*What you should do:*
Your response should be an exact reproduction of the data below, beginning at the line containing "Statistik (527, 300)" and ending with the final line.

Exercise inputs START

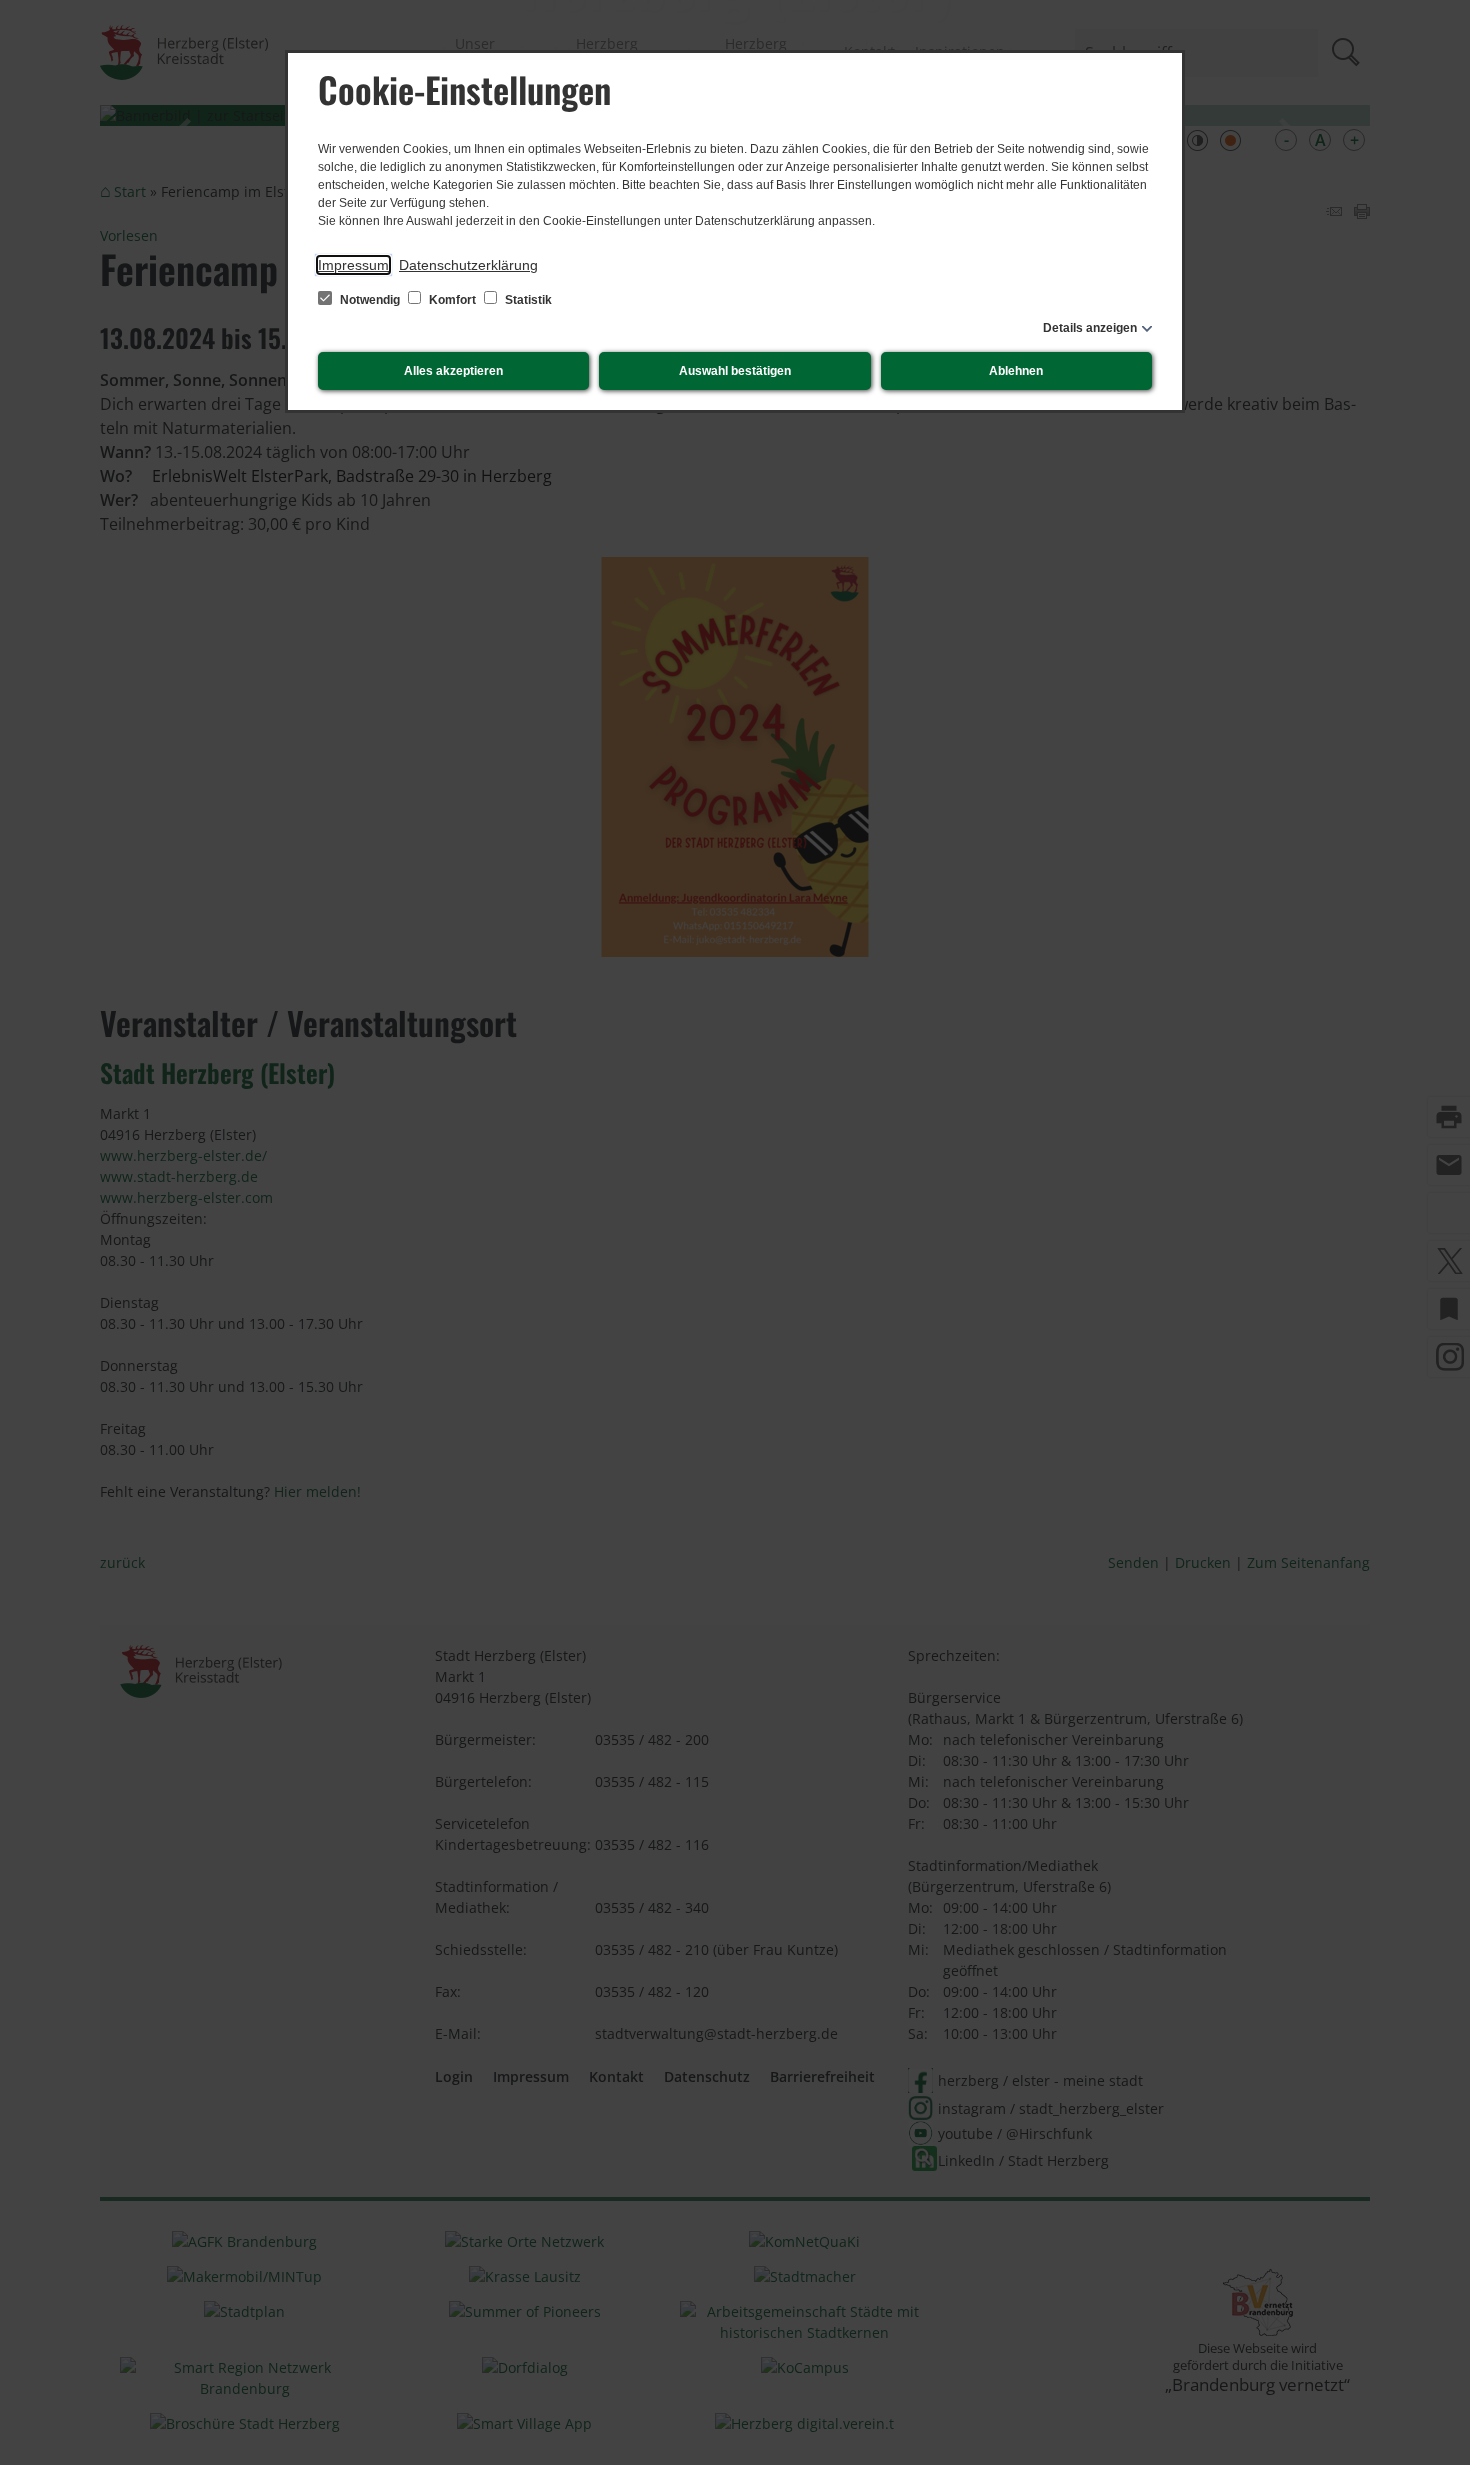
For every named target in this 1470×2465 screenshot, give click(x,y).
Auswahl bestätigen (735, 371)
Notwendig (370, 300)
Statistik (527, 300)
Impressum (353, 265)
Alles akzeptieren (453, 371)
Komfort (452, 300)
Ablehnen (1016, 371)
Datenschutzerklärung (468, 265)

Exercise inputs END

*Reply to the task:*
Statistik (527, 300)
Impressum (353, 265)
Alles akzeptieren (453, 371)
Komfort (452, 300)
Ablehnen (1016, 371)
Datenschutzerklärung (468, 265)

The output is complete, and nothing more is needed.